◆ WORK ITEM ◆
Please copy, exactly as they appear below, the lines from the one containing "Viewport: 1200px width, 630px height." through the one containing "The image size is (1478, 740).".

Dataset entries
------------------------------------

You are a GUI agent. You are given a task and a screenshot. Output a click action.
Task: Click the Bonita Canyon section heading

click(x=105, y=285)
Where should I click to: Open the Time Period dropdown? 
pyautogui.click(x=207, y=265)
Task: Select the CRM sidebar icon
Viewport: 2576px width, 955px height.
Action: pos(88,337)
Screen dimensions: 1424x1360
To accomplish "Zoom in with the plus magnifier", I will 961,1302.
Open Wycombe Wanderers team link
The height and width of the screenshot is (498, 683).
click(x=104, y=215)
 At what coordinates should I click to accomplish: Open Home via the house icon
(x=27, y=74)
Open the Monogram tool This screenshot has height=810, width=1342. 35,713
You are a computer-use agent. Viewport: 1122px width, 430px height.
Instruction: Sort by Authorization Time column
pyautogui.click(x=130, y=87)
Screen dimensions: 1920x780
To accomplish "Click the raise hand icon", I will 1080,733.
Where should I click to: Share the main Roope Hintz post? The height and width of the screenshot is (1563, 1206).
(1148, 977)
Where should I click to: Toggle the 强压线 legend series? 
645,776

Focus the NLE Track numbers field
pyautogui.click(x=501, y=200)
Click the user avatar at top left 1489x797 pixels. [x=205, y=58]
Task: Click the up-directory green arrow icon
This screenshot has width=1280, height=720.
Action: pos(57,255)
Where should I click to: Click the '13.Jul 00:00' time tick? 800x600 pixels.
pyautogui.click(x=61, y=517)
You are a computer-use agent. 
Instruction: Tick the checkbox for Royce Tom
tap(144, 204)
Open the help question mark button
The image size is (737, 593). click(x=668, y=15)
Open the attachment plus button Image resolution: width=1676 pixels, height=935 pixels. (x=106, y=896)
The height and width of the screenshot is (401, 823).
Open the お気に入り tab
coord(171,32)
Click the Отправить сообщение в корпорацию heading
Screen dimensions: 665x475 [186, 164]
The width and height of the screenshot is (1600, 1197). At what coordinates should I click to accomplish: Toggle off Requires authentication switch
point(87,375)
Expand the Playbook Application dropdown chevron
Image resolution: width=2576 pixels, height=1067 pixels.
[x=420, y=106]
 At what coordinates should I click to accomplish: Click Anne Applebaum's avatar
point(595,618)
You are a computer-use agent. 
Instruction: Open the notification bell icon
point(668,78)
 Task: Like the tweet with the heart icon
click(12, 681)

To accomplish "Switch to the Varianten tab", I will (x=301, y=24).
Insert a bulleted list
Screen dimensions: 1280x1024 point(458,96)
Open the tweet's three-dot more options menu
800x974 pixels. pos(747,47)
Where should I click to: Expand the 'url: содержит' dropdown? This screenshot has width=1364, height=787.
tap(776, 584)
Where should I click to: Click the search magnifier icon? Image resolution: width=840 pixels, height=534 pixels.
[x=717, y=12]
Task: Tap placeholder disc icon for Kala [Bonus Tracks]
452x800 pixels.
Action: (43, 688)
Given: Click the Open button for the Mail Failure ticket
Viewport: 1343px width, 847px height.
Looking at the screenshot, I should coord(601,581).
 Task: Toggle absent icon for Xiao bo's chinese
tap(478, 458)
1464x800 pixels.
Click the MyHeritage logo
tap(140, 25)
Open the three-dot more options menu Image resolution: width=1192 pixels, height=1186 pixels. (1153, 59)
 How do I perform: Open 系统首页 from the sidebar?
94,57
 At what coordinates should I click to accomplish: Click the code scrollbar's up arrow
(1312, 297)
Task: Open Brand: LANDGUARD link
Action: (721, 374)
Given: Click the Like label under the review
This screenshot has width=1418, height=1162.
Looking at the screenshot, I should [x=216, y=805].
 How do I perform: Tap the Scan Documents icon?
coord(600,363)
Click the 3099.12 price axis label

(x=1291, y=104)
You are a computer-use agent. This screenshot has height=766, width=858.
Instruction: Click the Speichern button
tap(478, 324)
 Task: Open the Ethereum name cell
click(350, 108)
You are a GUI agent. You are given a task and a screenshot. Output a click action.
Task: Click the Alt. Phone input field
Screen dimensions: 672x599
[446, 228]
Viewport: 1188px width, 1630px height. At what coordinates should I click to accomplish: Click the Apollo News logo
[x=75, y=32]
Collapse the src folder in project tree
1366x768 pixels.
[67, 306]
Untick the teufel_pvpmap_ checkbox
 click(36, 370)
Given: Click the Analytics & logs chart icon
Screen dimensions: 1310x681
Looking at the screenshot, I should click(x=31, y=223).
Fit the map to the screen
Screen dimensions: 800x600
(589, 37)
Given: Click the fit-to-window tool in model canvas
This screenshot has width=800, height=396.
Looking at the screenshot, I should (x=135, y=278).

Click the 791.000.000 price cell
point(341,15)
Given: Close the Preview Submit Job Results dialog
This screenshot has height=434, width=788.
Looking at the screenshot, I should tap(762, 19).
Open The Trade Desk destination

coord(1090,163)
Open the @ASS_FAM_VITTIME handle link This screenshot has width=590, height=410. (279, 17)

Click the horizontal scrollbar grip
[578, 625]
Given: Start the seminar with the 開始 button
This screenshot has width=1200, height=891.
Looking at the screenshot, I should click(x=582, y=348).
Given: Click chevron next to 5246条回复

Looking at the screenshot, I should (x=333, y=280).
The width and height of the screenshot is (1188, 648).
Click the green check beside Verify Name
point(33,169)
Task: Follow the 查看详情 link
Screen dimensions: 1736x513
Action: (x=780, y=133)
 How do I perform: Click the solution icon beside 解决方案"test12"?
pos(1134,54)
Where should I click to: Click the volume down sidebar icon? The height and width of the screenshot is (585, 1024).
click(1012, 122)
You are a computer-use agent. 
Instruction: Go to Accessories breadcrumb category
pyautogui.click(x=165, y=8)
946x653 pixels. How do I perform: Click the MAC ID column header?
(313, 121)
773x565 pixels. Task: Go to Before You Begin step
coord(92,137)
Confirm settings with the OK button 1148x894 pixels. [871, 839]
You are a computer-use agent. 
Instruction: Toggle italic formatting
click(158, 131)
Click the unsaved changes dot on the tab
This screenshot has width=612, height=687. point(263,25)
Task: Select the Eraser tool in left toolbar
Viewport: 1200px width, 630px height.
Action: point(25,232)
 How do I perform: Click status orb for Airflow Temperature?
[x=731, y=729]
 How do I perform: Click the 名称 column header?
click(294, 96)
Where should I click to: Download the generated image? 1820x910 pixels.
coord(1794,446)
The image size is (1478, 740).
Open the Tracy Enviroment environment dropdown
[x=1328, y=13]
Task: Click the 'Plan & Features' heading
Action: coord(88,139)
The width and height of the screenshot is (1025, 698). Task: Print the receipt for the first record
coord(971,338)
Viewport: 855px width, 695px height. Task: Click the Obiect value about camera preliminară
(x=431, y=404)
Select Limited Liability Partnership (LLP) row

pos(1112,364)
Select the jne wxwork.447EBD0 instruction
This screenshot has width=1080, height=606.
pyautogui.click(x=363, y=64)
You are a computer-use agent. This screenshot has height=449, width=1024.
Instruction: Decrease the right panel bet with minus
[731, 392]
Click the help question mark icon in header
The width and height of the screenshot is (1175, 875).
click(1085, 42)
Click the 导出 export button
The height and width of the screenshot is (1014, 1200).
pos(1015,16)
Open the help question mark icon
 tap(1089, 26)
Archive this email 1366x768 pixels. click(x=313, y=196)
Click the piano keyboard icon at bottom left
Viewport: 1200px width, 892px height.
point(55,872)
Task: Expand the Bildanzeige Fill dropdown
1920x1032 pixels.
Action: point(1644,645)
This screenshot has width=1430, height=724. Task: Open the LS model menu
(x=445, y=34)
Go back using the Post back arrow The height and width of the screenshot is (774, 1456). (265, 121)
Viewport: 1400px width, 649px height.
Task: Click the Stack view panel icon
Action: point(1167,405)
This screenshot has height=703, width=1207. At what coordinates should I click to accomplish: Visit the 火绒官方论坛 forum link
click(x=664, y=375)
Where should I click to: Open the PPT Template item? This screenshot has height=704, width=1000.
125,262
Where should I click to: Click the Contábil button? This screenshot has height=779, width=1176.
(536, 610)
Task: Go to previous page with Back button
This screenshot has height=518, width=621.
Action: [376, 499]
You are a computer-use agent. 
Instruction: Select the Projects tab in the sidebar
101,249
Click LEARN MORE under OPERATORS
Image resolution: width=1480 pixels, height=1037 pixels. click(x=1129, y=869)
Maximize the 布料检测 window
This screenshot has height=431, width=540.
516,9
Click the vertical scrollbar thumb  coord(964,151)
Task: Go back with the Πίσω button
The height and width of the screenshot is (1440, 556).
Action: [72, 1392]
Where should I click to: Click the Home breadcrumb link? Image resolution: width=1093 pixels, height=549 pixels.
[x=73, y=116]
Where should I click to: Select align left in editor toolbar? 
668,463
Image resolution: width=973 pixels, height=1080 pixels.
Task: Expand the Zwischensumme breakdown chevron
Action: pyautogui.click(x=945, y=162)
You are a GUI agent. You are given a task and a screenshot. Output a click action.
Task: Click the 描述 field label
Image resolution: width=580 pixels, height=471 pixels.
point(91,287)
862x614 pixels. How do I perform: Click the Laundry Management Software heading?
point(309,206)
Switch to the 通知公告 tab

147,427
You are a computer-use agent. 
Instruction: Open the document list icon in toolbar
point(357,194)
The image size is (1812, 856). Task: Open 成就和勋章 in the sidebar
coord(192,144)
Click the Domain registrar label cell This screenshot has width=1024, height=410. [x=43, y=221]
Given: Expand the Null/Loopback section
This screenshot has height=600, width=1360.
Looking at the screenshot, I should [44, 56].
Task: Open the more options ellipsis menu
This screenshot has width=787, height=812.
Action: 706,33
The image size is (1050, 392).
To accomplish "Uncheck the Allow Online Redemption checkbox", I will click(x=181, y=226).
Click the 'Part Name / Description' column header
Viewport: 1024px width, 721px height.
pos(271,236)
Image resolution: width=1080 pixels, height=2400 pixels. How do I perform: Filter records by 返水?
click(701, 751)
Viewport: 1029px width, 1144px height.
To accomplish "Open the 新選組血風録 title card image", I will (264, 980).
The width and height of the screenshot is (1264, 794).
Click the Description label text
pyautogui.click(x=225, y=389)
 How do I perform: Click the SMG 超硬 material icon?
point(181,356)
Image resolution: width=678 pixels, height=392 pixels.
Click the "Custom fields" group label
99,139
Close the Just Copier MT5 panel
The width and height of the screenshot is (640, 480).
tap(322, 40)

------------------------------------

◆ TASK OUTPUT ◆
Viewport: 1200px width, 630px height.
Action: point(25,232)
 How do I perform: Click status orb for Airflow Temperature?
[x=731, y=729]
 How do I perform: Click the 名称 column header?
click(294, 96)
Where should I click to: Download the generated image? 1820x910 pixels.
coord(1794,446)
The image size is (1478, 740).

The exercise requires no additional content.